Closed ghost closed 6 years ago
Hey @marchingcubes, sorry for a dely replying. Really happy to hear that you were brave enough to try this out! Of course the first thing @cwiiis and I did after pushing our work out of the door was to take some xmas + new year holiday ;-p
Both of us have been developing and testing with 14" Razerblade 2017 laptops (Kaby Lake i7-7700HQ) at ~2.8GHz) and running with interactive performance (I think approx 15fps). Although you have an older gen CPU, it's clocked higher than the systems we're using.

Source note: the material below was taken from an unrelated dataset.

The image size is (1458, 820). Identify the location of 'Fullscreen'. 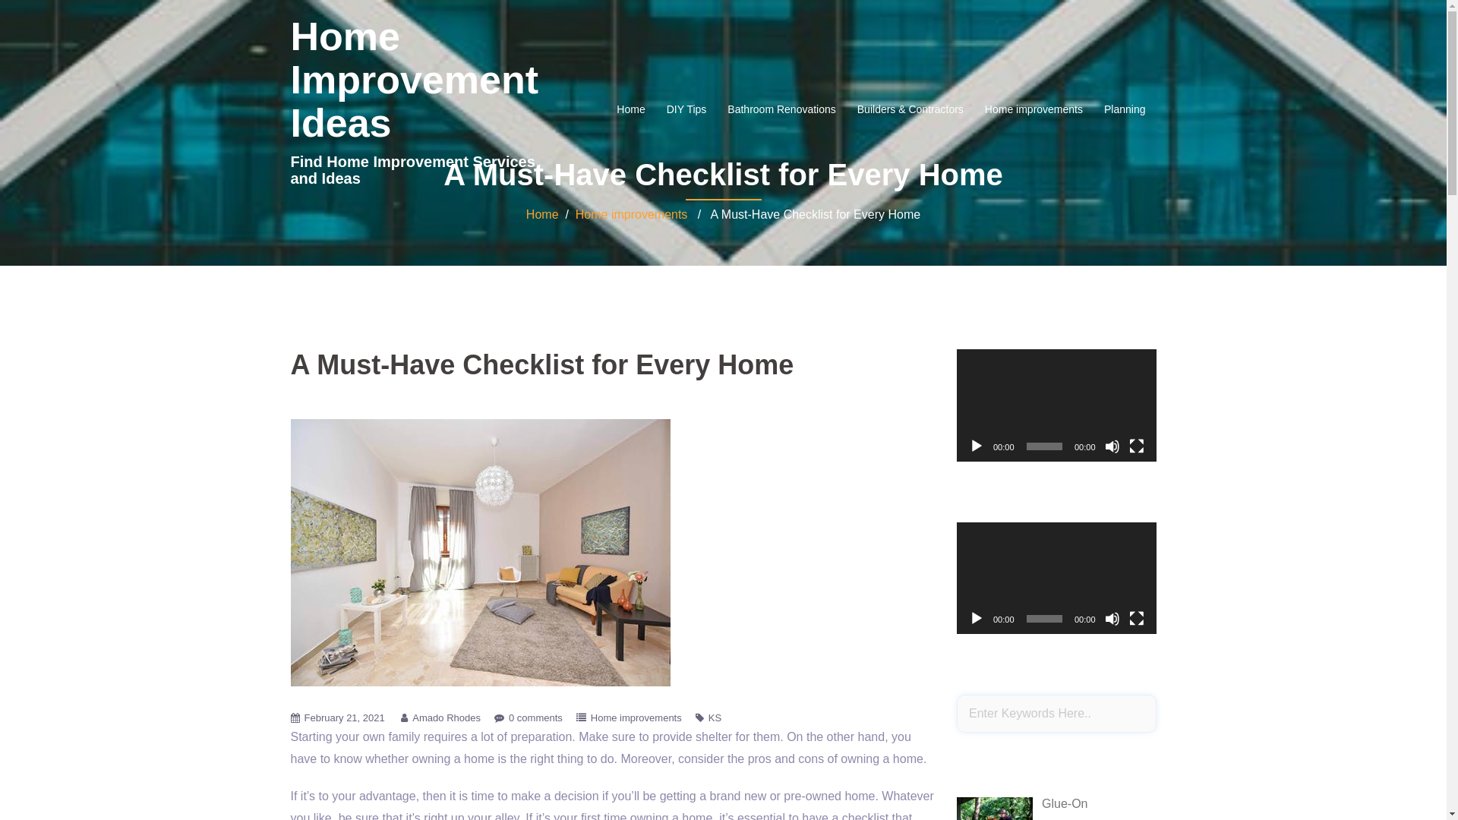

I do have a Haswell laptop here, so I could give that a try too.
Certainly we know we have lots of work left to do on the optimization side of things, and @cwiiis has been experimenting quite a bit with the segmentation approach which is currently what we're creating the voxel grid for, but anything taking 600ms suggests something has gone badly wrong for some reason, that's not the performance we'd expect even at this early stage :/
I have to check that you're running a release build? (I guess you are though)
Even if you built with --buildtype=release
, it could also be worth building with CFLAGS="-march=native -mtune=native" + same for CXXFLAGS if you didn't.
Something else that might help ensure we're comparing the same things would be to build with -Duse_system_libs=false
when you run meson to configure the build. Building with that option will take longer as it will compile most of our dependencies too including libpcl which takes a bit of time. If it's still taking 600ms for generating the voxel grid then we at least know we're talking about the same version of libpcl that we've been testing with.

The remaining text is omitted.